German patent law: News about state-of-the-art
The state-of-the art is relevant for every patent application; it is used to determine whether an invention contributes to technical knowledge and is thus protectable. To determine the state-of-the-art in relation to a patent, all publicly available publications up to the priority date are taken into account, worldwide.
However, this raises some questions:
What about publications on the internet? What about the documents of a patent application, which may not even be published?
In short, what is the state-of-the art?
State-of-the-art - publication on the internet
According to EPC Art. 54(2) (European patent law) and PatG § 3(1) (German patent law), prior art is that which has been made available to the public in writing or orally or through use before the filing date or the priority date of the patent application.
What this means in concrete terms is not at all clear with regard to a publication on the internet. Fortunately, there has been quite concrete case law on this in recent times.
Is every document available on the internet considered 'publicly accessible' without further ado? In that case, even a document that is stored on a secure server and is not accessible to everyone would be "publicly accessible".
In September 2018, the Federal Supreme Court of Justice (BGH) ruled on such a concrete case in its leading decision Wireless Communication Network (X ZR 14/17). The decisive factor is whether a digital document can be accessed via a directory that is known to the public as a storage location for subject-related publications. This was the case in the present case, because the document in question was located on an ftp server of 3GPP and this is known in expert circles and also accessible to experts.
Time zones and the state-of-the art
The definition that all documents prior to the calendar day of the patent application are to be taken into account for the prior art also raises questions for a publication on the internet. This is because the hour or minute of publication is irrelevant for a patent application.
But what is the relevant "calendar day of publication" within the worldwide time zones? A specific calendar day in Europe, for example, could still be the day before in Hawaii.
The worldwide internet is public everywhere. There were therefore voices that the state-of-the-art refer to the worldwide possible publication at the very specific time of the priority granting patent application (see EPO, decision of 12 August 2013 - application number 09 733 661.4, para. 5).
However, the Federal Court of Justice opposed such an extension of the frame of reference to all time zones (BGH decision Wireless Communication Network (X ZR 14/17)) In the view of the BGH - with reference to the Paris Convention - the reference to the act of publication is decisive.

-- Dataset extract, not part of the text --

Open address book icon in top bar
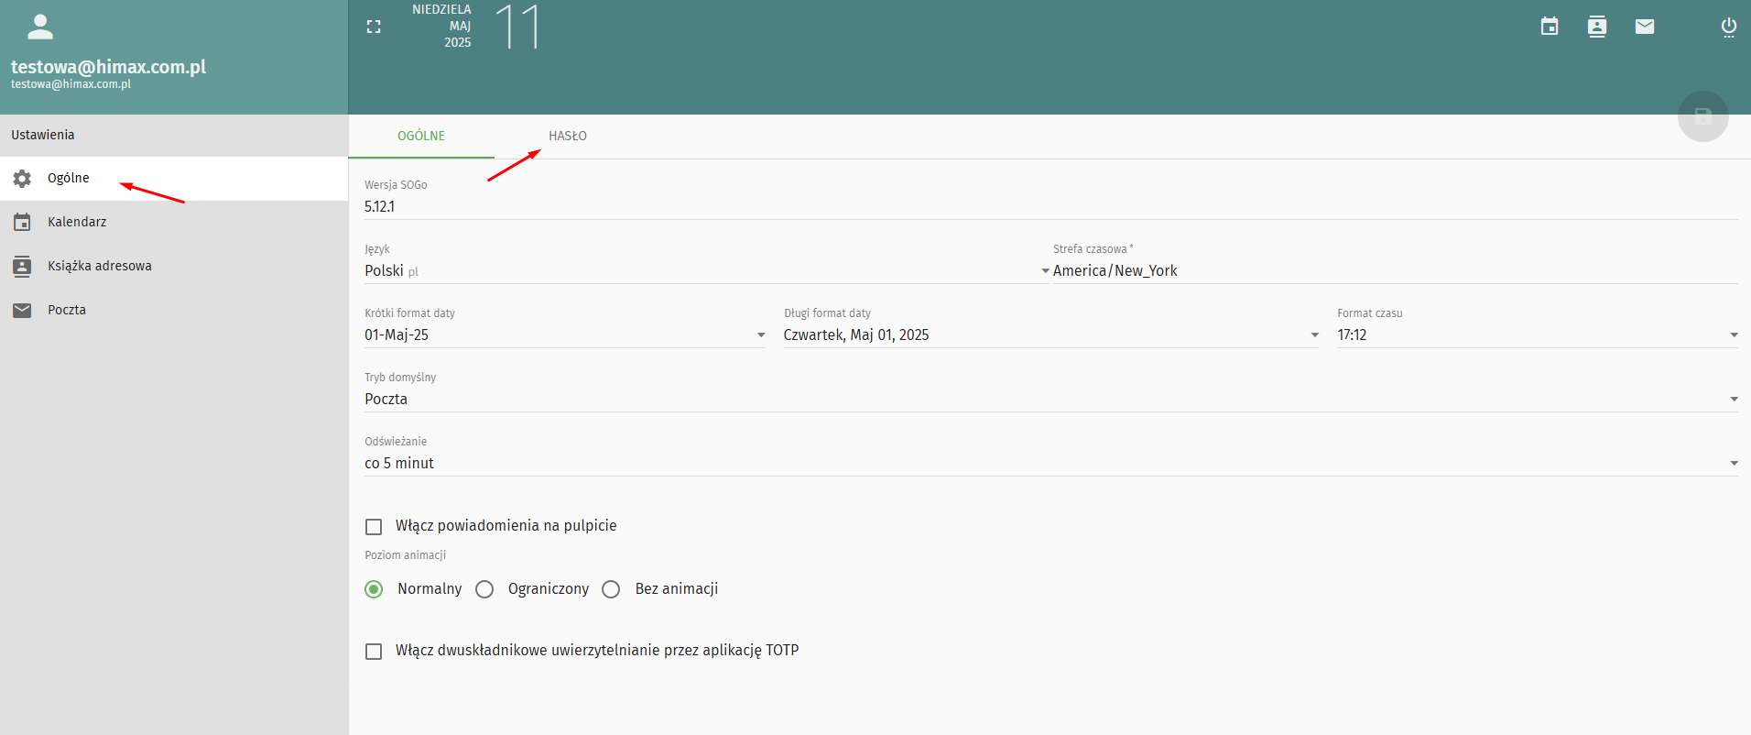Viewport: 1751px width, 735px height. pos(1597,27)
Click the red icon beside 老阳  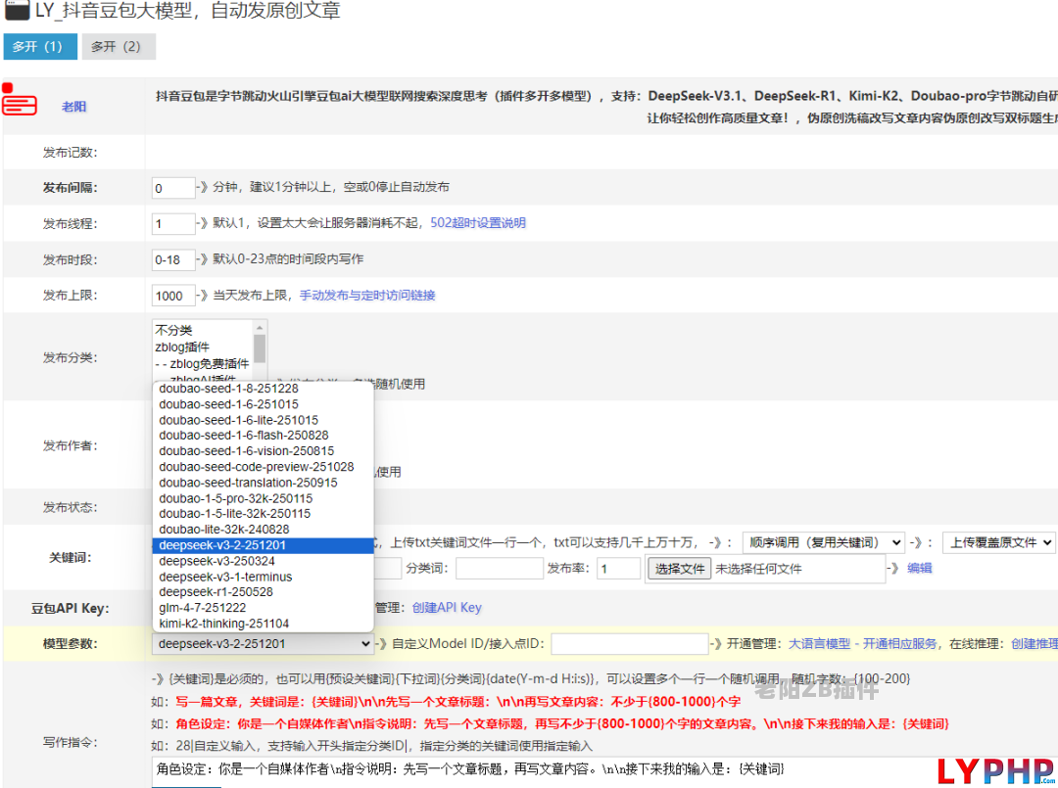[19, 101]
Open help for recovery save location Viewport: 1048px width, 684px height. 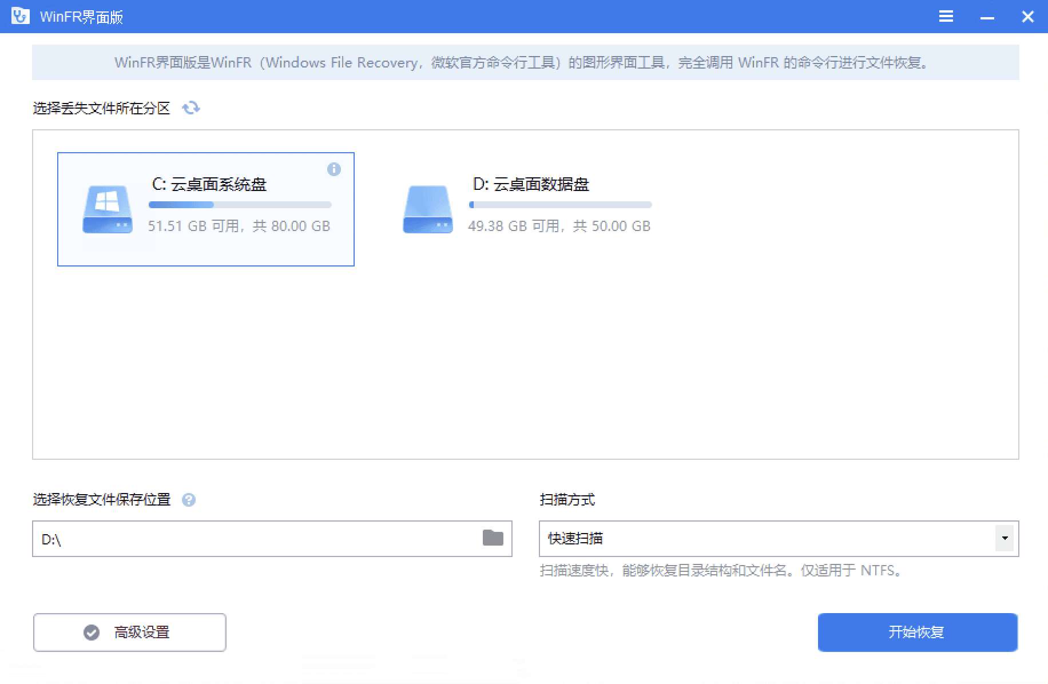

In the case of making a technical teaching publicly available via a medium such as the internet, the place and its time zone where the act takes place that leads to the public accessibility of the technical information to the technical community must be taken into account, the BGH ruled and included this in the third headnote of decision X ZR 14/17.
State-of-the-art per documents of a patent application
According to general German case law, documents of a patent application procedure that are subject to a general right of inspection of files are in principle to be presumed to be known (cf. BGH, judgement of 29 February 2000 - X ZR 166/97; Melullis in Benkard, Patentgesetz, 11th ed. 2015; Keukenschrijver in Busse/Keukenschrijver, Patentgesetz, 9th ed. 2020). This has just been confirmed by the BGH in decision Gesperre.
And what about patent application documents for an application that is not published? This was the legal question of the BGH decision Gesperre.
If a patent application is not published, then no notice is issued under § 32(5) Patent Act, which is a prerequisite for the general right to inspect files. However, this is not the only requirement. In the present case, another patent application had been published before the filing date of the patent in suit, which claimed the priority of the unpublished patent application. Specifically, NK6 was not published, but the published NK4 had claimed priority from NK6. Consequently, a copy of NK6 came into the files of NK4, which in turn was publicly available.
Documents of a patent application procedure that are subject to a general right of file inspection are in principle accessible to the public - and this also applies to an earlier patent application whose priority is claimed by the application subject to the right of file inspection, according to the BGH's decision Gesperre (BGH Gesperre, X ZR 36/21).